## PROVIDED MATERIAL:

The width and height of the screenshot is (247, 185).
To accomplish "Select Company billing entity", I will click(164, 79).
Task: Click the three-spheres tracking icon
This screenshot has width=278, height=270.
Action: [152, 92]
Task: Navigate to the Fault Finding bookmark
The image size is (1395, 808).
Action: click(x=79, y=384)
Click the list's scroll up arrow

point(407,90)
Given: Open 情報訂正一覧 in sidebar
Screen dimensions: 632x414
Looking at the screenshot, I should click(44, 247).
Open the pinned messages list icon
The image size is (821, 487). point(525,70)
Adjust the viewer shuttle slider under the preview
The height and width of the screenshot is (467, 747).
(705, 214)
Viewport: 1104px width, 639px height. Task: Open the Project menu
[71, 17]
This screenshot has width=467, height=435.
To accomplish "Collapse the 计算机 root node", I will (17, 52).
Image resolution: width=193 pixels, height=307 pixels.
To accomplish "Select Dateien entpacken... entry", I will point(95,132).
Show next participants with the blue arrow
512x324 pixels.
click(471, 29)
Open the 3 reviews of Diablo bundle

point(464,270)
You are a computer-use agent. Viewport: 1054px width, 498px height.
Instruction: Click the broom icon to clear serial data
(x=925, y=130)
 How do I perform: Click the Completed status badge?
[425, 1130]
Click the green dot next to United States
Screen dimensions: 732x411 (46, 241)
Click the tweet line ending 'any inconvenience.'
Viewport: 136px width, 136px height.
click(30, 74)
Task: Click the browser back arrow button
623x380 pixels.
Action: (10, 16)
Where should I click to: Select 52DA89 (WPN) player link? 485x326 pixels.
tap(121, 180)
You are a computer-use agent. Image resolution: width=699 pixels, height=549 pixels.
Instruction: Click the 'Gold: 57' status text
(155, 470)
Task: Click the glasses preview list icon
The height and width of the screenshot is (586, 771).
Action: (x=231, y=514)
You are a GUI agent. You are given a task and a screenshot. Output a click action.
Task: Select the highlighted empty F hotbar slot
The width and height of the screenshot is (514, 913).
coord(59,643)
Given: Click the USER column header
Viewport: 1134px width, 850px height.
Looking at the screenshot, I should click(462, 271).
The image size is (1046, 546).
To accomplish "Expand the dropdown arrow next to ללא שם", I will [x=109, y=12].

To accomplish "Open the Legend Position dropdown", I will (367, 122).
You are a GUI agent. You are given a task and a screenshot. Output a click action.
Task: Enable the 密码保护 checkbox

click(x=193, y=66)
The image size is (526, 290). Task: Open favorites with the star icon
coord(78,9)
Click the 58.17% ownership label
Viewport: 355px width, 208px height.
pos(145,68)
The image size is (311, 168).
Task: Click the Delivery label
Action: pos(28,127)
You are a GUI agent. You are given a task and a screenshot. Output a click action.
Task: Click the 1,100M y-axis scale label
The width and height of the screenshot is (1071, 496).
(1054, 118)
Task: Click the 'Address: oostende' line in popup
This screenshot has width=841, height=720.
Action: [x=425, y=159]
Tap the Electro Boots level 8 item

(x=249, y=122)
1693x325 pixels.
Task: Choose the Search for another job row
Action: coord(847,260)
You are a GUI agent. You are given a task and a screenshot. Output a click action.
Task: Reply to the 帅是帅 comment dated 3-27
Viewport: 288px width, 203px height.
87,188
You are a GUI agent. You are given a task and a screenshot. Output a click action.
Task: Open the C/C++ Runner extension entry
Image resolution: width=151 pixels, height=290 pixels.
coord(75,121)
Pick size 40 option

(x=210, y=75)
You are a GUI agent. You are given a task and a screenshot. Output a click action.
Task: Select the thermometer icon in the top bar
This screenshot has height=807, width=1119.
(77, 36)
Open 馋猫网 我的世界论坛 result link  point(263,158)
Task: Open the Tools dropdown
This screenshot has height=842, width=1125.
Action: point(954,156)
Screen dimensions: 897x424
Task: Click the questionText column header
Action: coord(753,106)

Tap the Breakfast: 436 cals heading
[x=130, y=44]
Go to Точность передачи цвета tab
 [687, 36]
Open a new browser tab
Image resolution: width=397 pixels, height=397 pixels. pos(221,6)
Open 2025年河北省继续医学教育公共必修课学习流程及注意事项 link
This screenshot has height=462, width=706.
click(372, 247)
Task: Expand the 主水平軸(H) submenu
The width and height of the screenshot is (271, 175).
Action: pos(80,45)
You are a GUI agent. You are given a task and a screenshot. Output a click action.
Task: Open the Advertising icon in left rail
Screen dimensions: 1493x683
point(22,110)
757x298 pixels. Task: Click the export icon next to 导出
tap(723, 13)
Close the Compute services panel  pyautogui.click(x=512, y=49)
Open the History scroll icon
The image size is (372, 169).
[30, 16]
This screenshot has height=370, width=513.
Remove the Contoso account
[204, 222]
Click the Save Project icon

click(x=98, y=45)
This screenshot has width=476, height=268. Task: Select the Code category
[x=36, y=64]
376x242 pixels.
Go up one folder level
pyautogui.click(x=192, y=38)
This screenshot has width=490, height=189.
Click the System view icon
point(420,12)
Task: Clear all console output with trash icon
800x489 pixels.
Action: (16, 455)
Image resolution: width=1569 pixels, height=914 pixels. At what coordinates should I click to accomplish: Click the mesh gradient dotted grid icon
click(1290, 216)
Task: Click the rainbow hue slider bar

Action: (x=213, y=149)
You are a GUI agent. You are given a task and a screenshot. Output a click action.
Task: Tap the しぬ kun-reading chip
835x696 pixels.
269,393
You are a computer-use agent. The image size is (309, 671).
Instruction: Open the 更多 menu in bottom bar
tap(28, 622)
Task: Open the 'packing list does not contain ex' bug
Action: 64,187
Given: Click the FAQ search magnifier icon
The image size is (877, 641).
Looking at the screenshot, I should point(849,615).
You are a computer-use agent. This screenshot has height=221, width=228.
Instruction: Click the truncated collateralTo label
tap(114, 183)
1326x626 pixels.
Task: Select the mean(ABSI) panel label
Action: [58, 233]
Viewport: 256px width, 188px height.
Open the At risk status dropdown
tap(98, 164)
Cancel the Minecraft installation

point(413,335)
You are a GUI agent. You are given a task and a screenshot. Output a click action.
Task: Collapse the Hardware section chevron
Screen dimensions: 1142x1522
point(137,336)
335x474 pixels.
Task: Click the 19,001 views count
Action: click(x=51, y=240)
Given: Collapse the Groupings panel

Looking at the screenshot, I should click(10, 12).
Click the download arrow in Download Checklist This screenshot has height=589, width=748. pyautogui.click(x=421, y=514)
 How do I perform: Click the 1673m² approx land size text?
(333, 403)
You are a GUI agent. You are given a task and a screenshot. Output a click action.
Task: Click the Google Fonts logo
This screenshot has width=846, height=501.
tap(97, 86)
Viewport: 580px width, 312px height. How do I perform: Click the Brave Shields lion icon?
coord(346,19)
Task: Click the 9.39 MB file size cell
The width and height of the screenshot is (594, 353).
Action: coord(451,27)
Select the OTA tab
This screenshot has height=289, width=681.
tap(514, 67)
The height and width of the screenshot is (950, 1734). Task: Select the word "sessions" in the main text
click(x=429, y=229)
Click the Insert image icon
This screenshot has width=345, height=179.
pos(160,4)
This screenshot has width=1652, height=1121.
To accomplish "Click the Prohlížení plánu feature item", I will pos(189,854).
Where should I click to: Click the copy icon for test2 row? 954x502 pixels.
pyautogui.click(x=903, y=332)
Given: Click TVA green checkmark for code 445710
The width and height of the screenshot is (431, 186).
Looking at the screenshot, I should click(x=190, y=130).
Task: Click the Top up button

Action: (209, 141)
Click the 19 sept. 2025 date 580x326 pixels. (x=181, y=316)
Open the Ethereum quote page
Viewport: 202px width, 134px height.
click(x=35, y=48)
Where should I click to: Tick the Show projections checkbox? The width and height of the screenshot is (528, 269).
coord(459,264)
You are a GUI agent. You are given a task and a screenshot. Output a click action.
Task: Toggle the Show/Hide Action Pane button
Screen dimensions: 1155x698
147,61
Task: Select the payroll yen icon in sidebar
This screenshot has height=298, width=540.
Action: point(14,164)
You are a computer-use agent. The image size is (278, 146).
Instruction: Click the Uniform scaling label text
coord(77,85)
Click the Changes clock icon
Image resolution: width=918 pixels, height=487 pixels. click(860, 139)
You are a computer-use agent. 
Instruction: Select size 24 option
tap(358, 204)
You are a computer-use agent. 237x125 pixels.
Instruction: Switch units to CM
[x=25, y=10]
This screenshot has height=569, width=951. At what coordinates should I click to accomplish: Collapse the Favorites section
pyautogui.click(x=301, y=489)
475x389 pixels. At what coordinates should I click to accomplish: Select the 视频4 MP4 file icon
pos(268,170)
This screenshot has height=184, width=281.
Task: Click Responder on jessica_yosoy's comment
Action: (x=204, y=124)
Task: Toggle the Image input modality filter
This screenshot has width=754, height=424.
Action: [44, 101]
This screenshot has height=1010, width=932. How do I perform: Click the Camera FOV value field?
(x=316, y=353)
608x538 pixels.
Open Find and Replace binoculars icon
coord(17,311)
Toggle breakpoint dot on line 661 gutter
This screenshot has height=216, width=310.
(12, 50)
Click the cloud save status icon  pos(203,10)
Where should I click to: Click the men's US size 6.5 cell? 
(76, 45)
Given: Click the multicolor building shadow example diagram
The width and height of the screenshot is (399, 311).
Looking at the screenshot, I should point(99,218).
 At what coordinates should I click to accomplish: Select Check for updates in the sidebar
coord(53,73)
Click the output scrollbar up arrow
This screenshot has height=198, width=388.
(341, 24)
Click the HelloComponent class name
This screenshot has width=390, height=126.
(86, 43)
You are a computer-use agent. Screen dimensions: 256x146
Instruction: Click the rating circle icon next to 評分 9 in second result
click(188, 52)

## TASK TO CARRY OUT:
The expected output is exactly the lines of the listing above between the line holding "Image resolution: width=1569" and the line holding "Given: Click the FAQ search magnifier icon", inclusive.

## EXERCISE RESPONSE:
Image resolution: width=1569 pixels, height=914 pixels. At what coordinates should I click to accomplish: Click the mesh gradient dotted grid icon
click(1290, 216)
Task: Click the rainbow hue slider bar

Action: (x=213, y=149)
You are a GUI agent. You are given a task and a screenshot. Output a click action.
Task: Tap the しぬ kun-reading chip
835x696 pixels.
269,393
You are a computer-use agent. The image size is (309, 671).
Instruction: Open the 更多 menu in bottom bar
tap(28, 622)
Task: Open the 'packing list does not contain ex' bug
Action: 64,187
Given: Click the FAQ search magnifier icon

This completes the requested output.